*** Supplied entries ***

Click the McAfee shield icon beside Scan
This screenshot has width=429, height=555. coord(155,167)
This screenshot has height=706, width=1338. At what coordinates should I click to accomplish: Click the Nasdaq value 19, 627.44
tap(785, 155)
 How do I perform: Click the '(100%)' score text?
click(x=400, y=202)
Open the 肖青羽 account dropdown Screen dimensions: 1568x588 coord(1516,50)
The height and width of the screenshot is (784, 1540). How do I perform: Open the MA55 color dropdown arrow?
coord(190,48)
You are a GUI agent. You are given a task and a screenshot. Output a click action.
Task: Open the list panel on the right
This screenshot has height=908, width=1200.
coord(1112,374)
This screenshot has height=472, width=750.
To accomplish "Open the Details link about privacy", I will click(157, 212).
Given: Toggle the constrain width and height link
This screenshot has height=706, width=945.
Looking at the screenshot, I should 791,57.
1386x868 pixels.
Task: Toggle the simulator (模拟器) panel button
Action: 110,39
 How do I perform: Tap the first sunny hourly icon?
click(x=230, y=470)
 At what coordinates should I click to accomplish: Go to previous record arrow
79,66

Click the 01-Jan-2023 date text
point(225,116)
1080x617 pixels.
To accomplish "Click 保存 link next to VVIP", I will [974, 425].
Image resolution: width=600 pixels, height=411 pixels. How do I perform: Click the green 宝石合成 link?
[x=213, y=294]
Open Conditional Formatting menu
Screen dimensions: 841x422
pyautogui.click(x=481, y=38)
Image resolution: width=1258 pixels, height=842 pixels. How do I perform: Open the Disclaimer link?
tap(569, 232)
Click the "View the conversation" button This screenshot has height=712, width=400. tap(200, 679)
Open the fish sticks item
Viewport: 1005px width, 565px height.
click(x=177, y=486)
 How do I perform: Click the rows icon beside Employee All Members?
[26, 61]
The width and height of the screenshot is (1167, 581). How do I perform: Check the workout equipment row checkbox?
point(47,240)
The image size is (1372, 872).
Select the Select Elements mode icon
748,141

***

Goal: Rewrite all of the records above, replacing "dropdown" with "drop-down" wherever it appears and leaving everything else unchanged.

Output of the exercise:
Click the McAfee shield icon beside Scan
This screenshot has width=429, height=555. coord(155,167)
This screenshot has height=706, width=1338. At what coordinates should I click to accomplish: Click the Nasdaq value 19, 627.44
tap(785, 155)
 How do I perform: Click the '(100%)' score text?
click(x=400, y=202)
Open the 肖青羽 account drop-down Screen dimensions: 1568x588 coord(1516,50)
The height and width of the screenshot is (784, 1540). How do I perform: Open the MA55 color drop-down arrow?
coord(190,48)
You are a GUI agent. You are given a task and a screenshot. Output a click action.
Task: Open the list panel on the right
This screenshot has height=908, width=1200.
coord(1112,374)
This screenshot has height=472, width=750.
To accomplish "Open the Details link about privacy", I will click(157, 212).
Given: Toggle the constrain width and height link
This screenshot has height=706, width=945.
Looking at the screenshot, I should 791,57.
1386x868 pixels.
Task: Toggle the simulator (模拟器) panel button
Action: 110,39
 How do I perform: Tap the first sunny hourly icon?
click(x=230, y=470)
 At what coordinates should I click to accomplish: Go to previous record arrow
79,66

Click the 01-Jan-2023 date text
point(225,116)
1080x617 pixels.
To accomplish "Click 保存 link next to VVIP", I will [974, 425].
Image resolution: width=600 pixels, height=411 pixels. How do I perform: Click the green 宝石合成 link?
[x=213, y=294]
Open Conditional Formatting menu
Screen dimensions: 841x422
pyautogui.click(x=481, y=38)
Image resolution: width=1258 pixels, height=842 pixels. How do I perform: Open the Disclaimer link?
tap(569, 232)
Click the "View the conversation" button This screenshot has height=712, width=400. tap(200, 679)
Open the fish sticks item
Viewport: 1005px width, 565px height.
click(x=177, y=486)
 How do I perform: Click the rows icon beside Employee All Members?
[26, 61]
The width and height of the screenshot is (1167, 581). How do I perform: Check the workout equipment row checkbox?
point(47,240)
The image size is (1372, 872).
Select the Select Elements mode icon
748,141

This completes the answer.